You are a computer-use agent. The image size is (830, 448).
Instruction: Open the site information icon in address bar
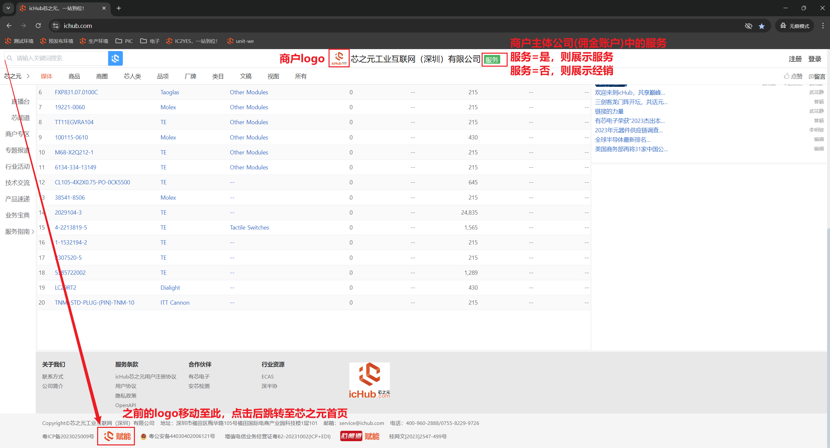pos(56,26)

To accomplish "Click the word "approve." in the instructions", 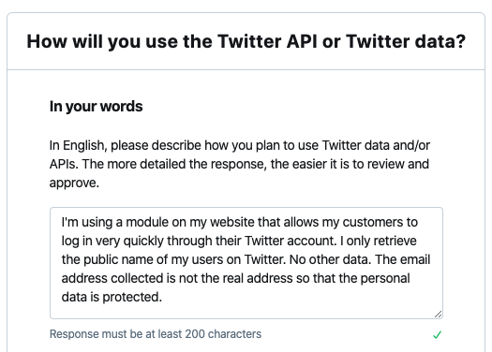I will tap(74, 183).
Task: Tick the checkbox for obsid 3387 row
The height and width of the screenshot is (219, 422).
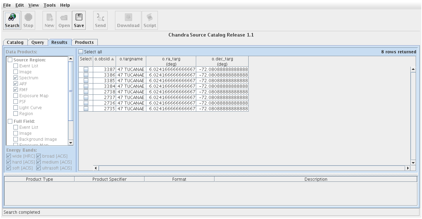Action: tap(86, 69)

==

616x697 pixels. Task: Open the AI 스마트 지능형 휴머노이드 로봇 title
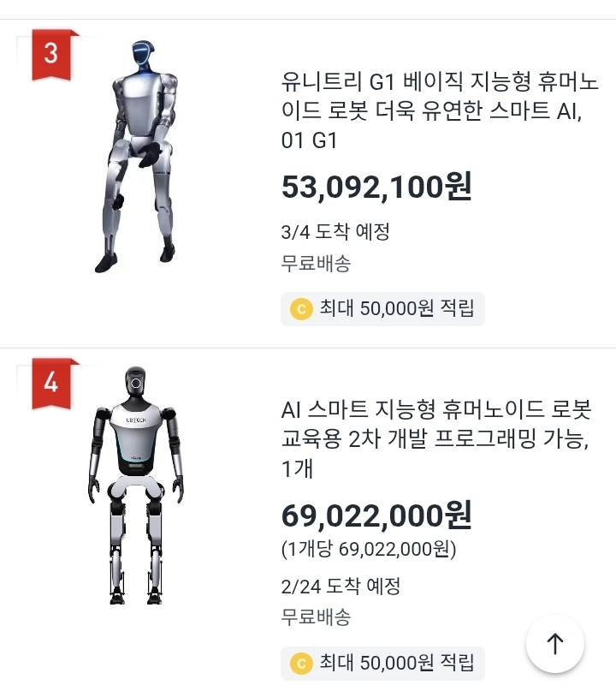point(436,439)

==

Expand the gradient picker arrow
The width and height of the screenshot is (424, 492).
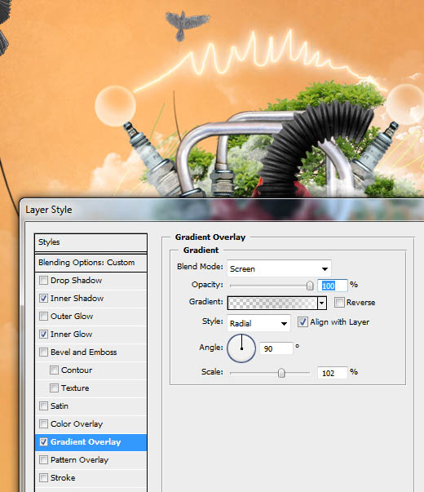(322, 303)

TASK TO CARRY OUT —
Rewrite the items starting at the line that has "616x697 pixels. Task: Open" and stopping after the line that has "point(436,439)", including their requests, and move every answer point by adding 6 to each of its coordinates. Leave out the pictures.

RESPONSE BELOW —
616x697 pixels. Task: Open the AI 스마트 지능형 휴머노이드 로봇 title
point(442,445)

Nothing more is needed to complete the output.